— BEGIN MATERIAL —

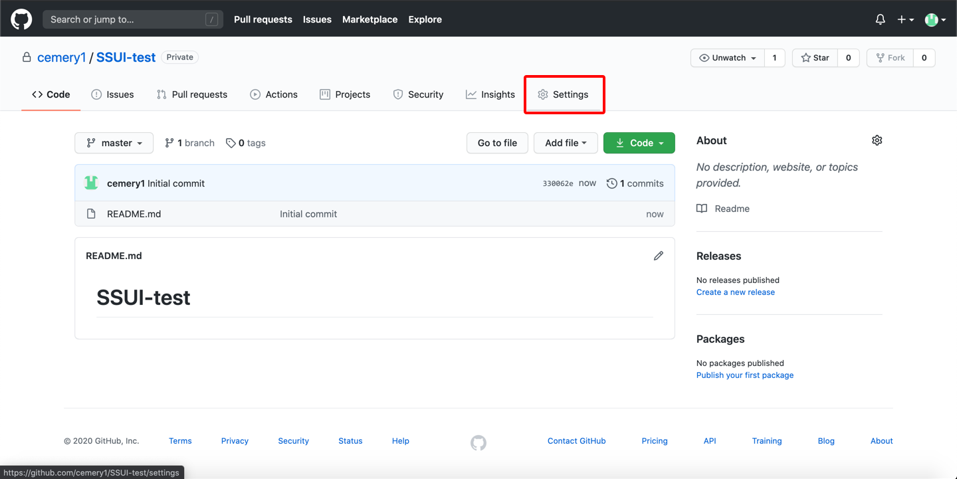957x479 pixels.
Task: Expand the Unwatch notifications dropdown
Action: (x=728, y=58)
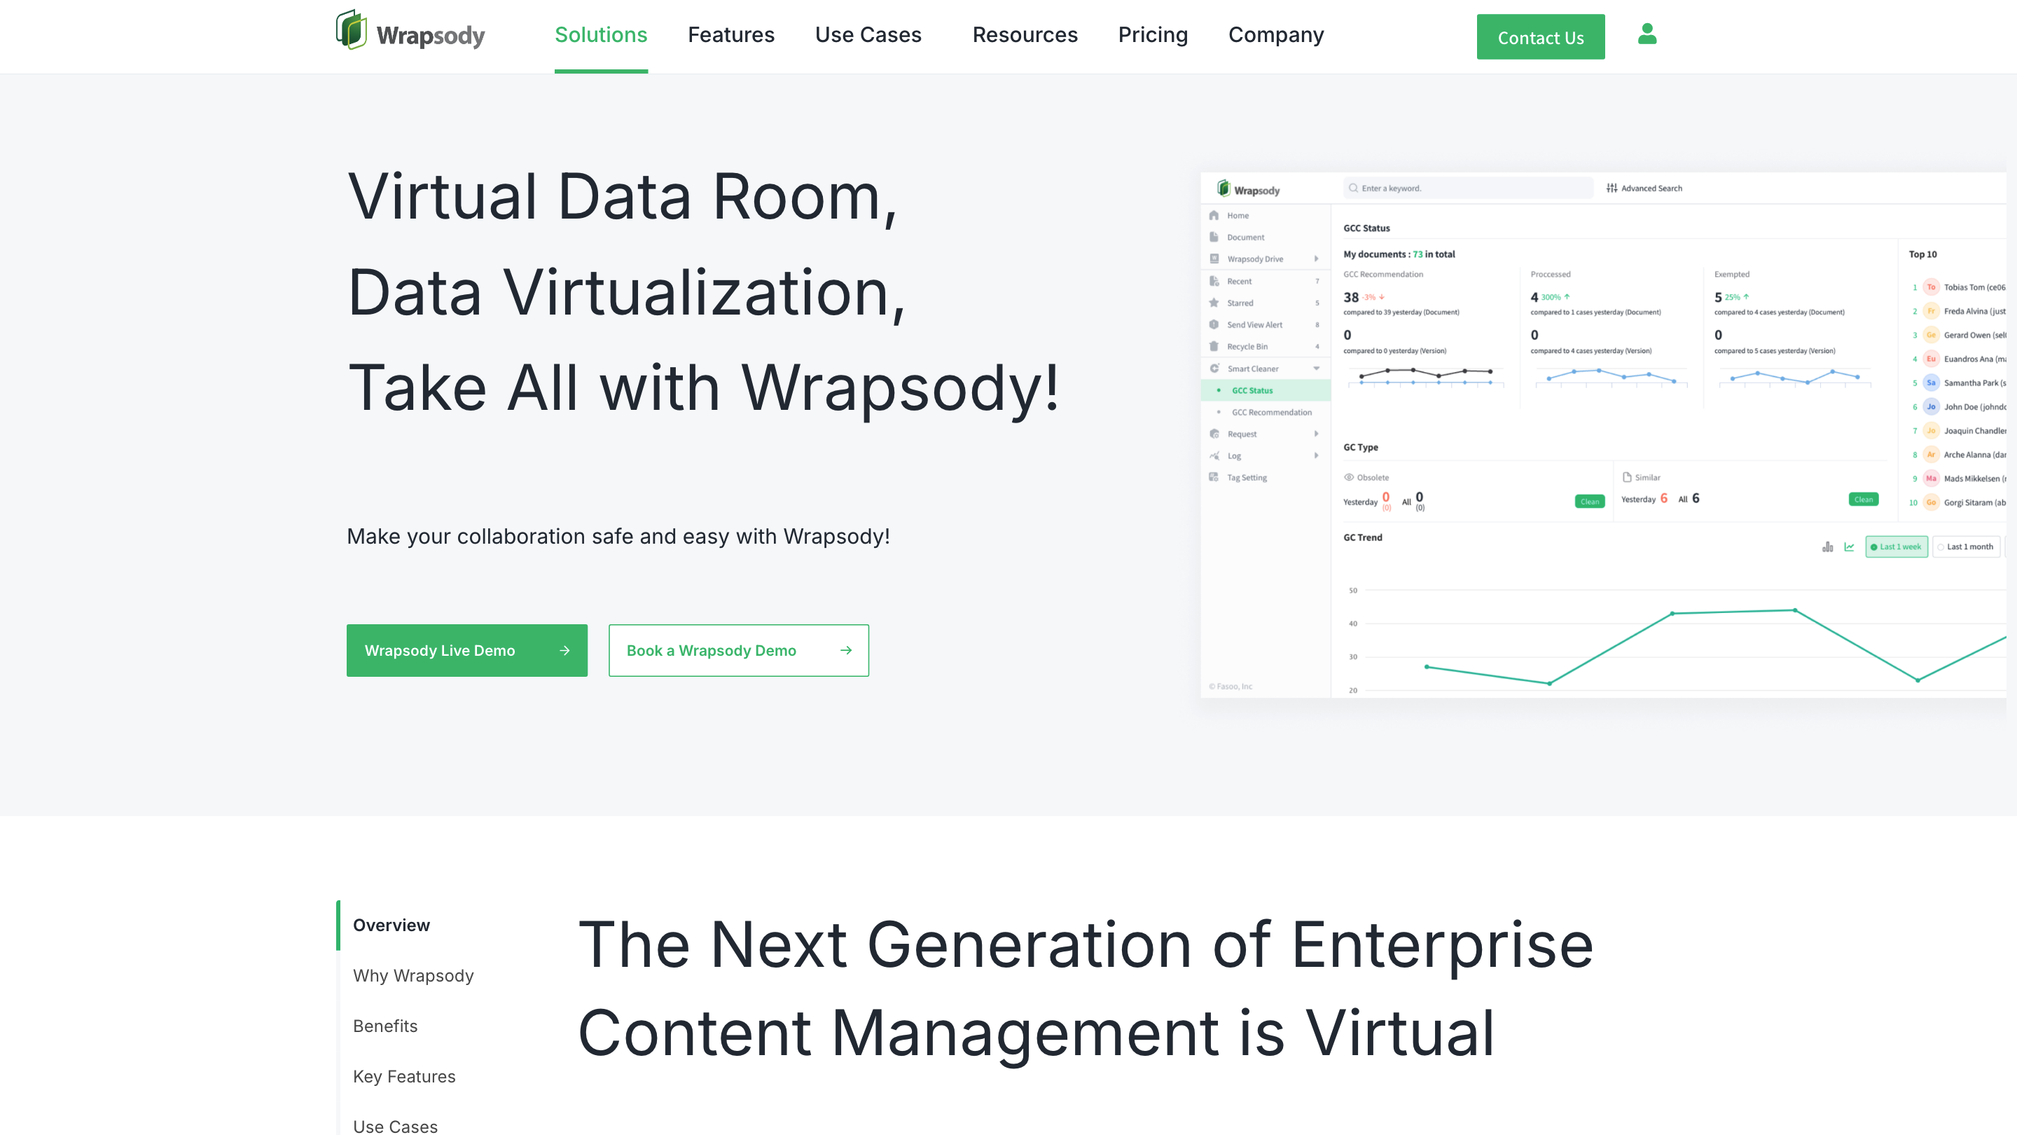Click the Wrapsody Live Demo button
Image resolution: width=2017 pixels, height=1135 pixels.
tap(467, 650)
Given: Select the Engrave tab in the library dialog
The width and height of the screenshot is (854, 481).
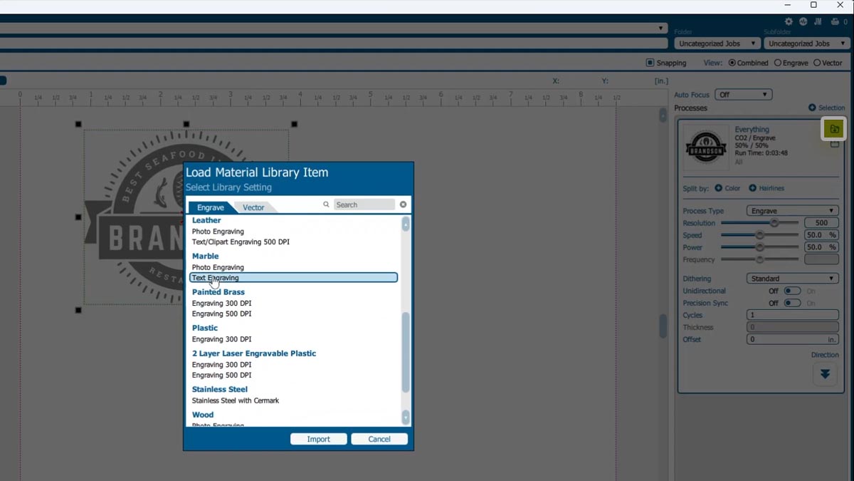Looking at the screenshot, I should pyautogui.click(x=210, y=207).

— END MATERIAL —

(PROBLEM):
Substitute "window" for "dialog" in the lines above and write them out again, changing nothing else and omitting the pictures.

(OUTPUT OF THE TASK):
957x479 pixels.
Task: Expand the Unwatch notifications dropdown
Action: (x=728, y=58)
Click the Wrapsody Live Demo button
Image resolution: width=2017 pixels, height=1135 pixels.
tap(467, 650)
Given: Select the Engrave tab in the library window
The width and height of the screenshot is (854, 481).
Looking at the screenshot, I should pyautogui.click(x=210, y=207).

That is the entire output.